▶ _What the task asks_
Could you transcribe every record below exactly as written, leaving out any pictures?

Screenshot grounding data
....

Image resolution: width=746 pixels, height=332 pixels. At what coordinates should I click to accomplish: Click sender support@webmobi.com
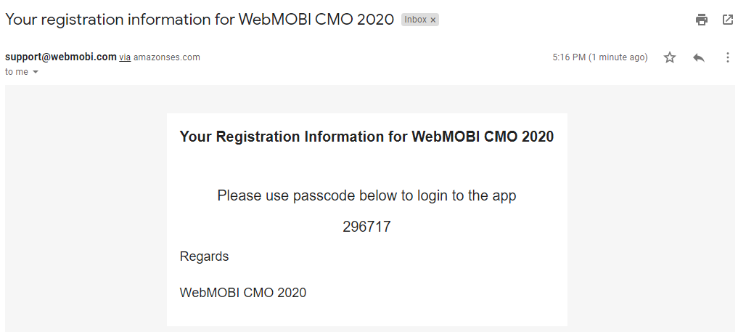click(61, 57)
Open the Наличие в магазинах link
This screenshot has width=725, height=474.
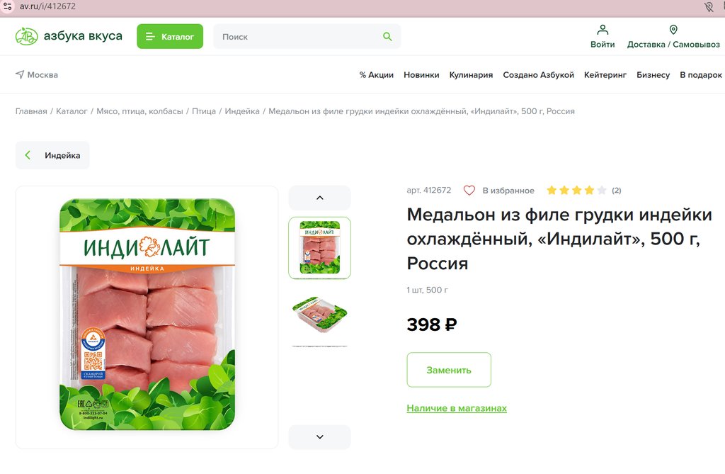click(457, 408)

....

▶ _Response box_
Image resolution: width=746 pixels, height=332 pixels. At what coordinates should I click to accomplish: Click sender support@webmobi.com
click(61, 57)
Open the Наличие в магазинах link
This screenshot has width=725, height=474.
click(457, 408)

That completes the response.